### To be done
Extract every line of the records that contains the word "list".

--*--

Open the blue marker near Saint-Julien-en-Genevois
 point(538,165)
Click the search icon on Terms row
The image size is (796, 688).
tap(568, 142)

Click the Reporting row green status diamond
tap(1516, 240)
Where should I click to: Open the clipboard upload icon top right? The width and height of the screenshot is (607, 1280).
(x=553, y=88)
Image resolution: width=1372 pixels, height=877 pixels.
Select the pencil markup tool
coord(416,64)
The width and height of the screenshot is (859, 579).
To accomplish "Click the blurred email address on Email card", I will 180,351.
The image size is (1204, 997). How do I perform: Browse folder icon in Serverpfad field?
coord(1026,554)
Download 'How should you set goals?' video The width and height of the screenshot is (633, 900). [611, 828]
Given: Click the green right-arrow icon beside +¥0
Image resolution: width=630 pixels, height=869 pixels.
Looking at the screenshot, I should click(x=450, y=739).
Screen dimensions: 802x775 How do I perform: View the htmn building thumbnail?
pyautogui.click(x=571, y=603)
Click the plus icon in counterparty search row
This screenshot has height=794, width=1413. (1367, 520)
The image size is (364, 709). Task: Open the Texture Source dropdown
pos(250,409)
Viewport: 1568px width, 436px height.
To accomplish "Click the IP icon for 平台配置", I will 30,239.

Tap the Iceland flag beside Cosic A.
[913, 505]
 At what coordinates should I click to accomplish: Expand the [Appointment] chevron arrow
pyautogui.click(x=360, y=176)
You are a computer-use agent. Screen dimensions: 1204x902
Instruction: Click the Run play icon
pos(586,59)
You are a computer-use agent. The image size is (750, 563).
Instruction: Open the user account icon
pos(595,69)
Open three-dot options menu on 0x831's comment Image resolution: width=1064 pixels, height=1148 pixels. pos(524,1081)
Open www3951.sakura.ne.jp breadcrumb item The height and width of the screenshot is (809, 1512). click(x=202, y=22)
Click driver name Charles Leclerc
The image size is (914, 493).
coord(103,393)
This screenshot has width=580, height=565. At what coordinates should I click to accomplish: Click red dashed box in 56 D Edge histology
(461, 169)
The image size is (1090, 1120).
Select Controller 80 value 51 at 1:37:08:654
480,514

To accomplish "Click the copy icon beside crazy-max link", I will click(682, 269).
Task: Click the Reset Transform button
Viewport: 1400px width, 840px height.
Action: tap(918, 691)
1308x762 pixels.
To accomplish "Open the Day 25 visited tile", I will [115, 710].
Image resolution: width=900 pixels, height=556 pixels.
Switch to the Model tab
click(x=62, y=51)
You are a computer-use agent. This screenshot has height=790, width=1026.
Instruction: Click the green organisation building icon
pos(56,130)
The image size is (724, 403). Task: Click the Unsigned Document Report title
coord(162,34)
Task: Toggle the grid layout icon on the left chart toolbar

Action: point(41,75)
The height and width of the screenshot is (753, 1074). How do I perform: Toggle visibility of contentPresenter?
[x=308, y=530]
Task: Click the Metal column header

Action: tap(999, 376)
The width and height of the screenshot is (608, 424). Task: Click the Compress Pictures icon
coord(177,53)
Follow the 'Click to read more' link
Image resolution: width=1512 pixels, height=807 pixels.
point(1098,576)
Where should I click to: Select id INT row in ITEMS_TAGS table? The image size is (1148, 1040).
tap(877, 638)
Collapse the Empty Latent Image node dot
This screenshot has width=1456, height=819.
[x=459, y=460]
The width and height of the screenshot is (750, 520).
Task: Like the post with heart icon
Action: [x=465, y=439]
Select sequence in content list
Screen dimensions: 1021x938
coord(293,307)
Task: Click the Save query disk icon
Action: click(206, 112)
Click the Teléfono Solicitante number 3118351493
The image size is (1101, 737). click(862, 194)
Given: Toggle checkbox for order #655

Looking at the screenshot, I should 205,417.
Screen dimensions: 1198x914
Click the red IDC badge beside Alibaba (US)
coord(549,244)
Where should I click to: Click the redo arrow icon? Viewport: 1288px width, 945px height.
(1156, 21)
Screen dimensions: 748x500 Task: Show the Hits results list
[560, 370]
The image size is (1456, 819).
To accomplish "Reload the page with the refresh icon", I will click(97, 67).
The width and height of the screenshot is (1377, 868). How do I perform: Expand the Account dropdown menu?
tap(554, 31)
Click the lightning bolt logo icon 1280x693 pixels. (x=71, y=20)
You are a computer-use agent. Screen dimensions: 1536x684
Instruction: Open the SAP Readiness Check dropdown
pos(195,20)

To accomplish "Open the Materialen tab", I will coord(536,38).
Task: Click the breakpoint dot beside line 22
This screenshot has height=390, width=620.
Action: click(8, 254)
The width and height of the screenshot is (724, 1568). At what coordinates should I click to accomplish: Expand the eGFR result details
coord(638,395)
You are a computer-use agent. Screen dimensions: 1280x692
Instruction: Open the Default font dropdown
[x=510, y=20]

--*--

### Written response
Select sequence in content list
Screen dimensions: 748x500 Task: Show the Hits results list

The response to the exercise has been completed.